Je définis le droit naturel par cette distinction entre droit choisi et droit subi. Il y a une autre distinction à faire, qui est que le droit naturel est un processus de découverte de quelque chose qui existait déjà, et non pas un processus de création humaine. Et c’est peut-être là que nous divergeons: quand vous opposez la raison toute puissante à la force, également toute puissante, j’ai quant à moi tendance à penser que la raison, lorsqu’elle est trop puissante, peut faire faire beaucoup d’erreurs. Le droit naturel apprend aux hommes une certaine modestie parce que ce qu’ils trouvent relève non d’un processus de création mais simplement de découverte. Hayek disait dans « Droit, législation et liberté » que les hommes expriment par des règles des choses qui leur sont déjà connues.

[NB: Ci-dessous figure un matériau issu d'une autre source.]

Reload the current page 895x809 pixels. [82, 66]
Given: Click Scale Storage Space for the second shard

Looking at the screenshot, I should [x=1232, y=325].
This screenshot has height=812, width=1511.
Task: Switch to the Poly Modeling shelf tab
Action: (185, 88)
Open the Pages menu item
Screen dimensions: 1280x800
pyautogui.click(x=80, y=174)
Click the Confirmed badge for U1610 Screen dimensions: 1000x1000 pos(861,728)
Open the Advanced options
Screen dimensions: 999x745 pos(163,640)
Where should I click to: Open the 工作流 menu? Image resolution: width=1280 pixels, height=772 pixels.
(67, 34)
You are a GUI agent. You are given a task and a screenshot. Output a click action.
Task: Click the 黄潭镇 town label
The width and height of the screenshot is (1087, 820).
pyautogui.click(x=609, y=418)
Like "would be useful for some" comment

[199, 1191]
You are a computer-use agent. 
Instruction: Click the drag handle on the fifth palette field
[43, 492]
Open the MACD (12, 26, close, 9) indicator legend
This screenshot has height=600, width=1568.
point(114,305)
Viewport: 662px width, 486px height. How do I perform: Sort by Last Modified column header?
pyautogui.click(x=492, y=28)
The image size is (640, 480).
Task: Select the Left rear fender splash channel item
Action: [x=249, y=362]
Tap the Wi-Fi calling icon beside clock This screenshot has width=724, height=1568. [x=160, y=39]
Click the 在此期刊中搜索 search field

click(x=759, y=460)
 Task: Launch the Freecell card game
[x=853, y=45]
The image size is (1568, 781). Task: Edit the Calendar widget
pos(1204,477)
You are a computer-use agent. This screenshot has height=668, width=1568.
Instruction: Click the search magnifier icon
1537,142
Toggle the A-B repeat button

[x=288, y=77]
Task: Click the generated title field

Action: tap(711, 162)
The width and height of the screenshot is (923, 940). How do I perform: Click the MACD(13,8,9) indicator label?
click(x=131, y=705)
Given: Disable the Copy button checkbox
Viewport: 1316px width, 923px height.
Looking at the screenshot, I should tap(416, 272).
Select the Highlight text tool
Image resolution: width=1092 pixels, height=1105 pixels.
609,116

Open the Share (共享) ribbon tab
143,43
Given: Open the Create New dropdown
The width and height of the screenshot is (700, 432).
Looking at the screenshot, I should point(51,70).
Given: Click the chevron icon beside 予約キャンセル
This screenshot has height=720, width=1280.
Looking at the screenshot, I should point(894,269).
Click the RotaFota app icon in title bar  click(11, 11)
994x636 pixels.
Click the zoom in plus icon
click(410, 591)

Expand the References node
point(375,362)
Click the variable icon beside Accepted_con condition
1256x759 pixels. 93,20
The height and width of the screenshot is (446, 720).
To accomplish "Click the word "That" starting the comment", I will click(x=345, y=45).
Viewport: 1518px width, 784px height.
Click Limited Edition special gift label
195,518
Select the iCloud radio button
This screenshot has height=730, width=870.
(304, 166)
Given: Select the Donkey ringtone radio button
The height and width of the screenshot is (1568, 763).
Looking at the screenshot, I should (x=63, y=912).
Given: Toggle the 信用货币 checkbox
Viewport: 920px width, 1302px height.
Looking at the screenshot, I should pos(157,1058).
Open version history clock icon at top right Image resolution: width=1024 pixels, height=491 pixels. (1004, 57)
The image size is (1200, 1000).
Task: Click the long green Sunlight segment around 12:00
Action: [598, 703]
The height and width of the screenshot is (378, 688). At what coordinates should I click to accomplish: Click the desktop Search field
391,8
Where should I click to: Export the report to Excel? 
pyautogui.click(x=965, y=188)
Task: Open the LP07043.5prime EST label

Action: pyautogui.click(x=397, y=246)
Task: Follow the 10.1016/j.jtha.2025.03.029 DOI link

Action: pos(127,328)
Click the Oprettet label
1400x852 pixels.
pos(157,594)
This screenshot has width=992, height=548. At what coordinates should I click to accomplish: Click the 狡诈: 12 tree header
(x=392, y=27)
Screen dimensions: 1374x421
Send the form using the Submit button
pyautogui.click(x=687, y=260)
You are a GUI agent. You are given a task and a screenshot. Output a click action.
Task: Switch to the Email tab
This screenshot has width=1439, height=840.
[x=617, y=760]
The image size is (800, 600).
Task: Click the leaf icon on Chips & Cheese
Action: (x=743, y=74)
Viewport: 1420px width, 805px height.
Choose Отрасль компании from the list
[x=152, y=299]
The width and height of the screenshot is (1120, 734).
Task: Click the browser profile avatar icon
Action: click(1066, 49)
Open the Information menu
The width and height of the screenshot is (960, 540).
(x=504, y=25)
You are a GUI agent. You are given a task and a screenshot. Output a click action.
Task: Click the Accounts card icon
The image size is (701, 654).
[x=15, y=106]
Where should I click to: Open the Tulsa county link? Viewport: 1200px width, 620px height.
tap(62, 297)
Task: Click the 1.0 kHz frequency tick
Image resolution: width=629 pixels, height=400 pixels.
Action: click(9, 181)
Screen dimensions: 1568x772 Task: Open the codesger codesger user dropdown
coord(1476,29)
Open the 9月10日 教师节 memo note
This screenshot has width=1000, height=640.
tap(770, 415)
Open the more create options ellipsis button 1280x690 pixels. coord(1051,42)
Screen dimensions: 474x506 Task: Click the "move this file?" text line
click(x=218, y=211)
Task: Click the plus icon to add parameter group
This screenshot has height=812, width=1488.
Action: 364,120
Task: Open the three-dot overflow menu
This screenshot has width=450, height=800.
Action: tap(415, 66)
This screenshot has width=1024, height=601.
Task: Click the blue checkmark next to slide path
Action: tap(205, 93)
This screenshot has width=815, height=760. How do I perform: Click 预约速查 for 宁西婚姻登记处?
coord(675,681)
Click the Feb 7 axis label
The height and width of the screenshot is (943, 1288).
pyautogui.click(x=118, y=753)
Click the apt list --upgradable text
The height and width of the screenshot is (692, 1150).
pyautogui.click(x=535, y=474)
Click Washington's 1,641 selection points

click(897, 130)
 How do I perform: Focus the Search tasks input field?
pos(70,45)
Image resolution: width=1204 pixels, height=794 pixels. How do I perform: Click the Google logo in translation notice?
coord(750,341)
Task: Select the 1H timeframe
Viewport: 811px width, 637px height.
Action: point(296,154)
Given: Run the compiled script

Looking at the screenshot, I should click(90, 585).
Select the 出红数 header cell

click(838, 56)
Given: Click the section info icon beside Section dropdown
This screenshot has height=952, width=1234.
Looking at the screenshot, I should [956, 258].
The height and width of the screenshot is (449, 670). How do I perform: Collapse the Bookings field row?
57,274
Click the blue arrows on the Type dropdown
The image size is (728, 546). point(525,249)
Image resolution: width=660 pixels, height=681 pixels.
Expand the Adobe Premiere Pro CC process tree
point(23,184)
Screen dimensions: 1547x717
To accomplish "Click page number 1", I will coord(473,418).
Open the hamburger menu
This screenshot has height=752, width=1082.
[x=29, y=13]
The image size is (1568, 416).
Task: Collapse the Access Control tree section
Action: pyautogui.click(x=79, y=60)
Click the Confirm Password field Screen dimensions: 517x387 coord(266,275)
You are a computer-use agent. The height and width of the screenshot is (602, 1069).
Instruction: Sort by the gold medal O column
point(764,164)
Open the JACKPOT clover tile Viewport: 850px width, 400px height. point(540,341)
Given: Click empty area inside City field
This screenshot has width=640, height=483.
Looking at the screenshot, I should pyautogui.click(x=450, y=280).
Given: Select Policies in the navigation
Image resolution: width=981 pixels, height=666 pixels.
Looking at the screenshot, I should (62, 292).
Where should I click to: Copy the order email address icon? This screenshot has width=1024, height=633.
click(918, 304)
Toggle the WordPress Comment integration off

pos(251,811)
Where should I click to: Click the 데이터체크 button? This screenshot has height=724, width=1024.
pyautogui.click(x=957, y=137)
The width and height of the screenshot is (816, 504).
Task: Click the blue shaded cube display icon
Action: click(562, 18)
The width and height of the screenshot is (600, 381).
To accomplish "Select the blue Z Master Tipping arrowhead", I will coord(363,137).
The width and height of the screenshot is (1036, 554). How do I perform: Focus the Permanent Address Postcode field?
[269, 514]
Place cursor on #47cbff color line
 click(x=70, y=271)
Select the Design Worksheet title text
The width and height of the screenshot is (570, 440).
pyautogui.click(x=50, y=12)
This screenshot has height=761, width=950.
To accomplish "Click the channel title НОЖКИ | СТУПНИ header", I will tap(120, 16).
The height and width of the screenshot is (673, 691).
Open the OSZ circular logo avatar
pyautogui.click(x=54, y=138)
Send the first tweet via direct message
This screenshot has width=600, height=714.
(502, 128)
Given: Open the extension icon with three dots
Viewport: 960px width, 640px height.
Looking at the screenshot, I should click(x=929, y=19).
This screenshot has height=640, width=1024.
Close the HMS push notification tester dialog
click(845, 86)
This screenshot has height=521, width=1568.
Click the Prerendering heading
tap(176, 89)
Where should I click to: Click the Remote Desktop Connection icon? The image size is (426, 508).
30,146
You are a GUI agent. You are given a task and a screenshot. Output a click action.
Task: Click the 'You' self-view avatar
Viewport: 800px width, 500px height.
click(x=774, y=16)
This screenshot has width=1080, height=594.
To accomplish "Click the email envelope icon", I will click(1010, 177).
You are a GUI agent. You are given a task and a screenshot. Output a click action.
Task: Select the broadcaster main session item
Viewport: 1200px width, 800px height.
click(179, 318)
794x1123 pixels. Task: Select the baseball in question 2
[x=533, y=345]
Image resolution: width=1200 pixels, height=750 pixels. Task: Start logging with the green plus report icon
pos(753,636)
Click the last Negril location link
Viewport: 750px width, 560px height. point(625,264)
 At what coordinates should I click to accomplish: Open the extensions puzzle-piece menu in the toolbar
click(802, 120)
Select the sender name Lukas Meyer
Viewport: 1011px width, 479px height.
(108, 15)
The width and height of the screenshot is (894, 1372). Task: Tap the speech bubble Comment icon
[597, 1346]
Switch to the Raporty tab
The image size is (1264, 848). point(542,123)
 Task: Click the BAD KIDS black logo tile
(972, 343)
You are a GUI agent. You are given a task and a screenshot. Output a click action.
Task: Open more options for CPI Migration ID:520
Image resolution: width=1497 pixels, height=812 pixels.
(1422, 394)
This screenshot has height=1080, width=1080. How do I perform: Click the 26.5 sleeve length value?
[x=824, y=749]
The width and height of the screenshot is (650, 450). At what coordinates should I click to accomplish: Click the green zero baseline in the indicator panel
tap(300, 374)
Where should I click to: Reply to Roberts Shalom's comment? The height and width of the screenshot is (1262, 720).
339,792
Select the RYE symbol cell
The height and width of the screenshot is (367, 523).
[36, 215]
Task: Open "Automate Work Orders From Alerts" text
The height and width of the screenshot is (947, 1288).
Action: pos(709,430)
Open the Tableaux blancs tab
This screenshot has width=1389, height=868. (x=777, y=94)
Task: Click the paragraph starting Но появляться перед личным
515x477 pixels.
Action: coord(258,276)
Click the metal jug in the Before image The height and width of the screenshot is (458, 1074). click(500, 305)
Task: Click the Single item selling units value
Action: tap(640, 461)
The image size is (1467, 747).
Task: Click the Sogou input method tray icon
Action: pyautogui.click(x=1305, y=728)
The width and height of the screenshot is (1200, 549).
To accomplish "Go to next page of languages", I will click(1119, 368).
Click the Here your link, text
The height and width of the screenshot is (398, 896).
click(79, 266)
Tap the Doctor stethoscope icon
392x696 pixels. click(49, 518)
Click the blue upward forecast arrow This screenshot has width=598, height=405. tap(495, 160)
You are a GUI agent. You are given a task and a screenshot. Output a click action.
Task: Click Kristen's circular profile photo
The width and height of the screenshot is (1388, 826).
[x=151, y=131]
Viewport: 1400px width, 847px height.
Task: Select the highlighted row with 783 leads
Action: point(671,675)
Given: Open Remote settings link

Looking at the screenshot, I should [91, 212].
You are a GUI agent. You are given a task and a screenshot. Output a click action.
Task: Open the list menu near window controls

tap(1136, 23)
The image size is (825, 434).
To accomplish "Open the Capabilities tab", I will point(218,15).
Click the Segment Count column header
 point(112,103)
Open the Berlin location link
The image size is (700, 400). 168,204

Prenons un exemple concret: la règle édictée par l’article 1382 du Code civil français (« tout fait quelconque de l’homme oblige celui par la faute duquel il est arrivé à le réparer ») découvre quelque chose qui existait avant qu’elle ne soit édictée en ce sens que si elle n’avait pas été écrite (et il est des pays où n’existe nulle trace d’un tel écrit), le résultat serait le même ; il n’est donc pas nécessaire qu’elle soit couchée par écrit, mais qu’elle le soit n’est pas nuisible.
Les choses commencent à devenir vicieuses lorsqu’un écrit devient nécessaire pour engendrer un certain comportement; là est le début de la furie législative ou de ce que j’appelle la « législationite » qui aboutit à ce que, voulant absolument que les êtres humains se comportent d’une certaine façon, on les traite alors comme des objets.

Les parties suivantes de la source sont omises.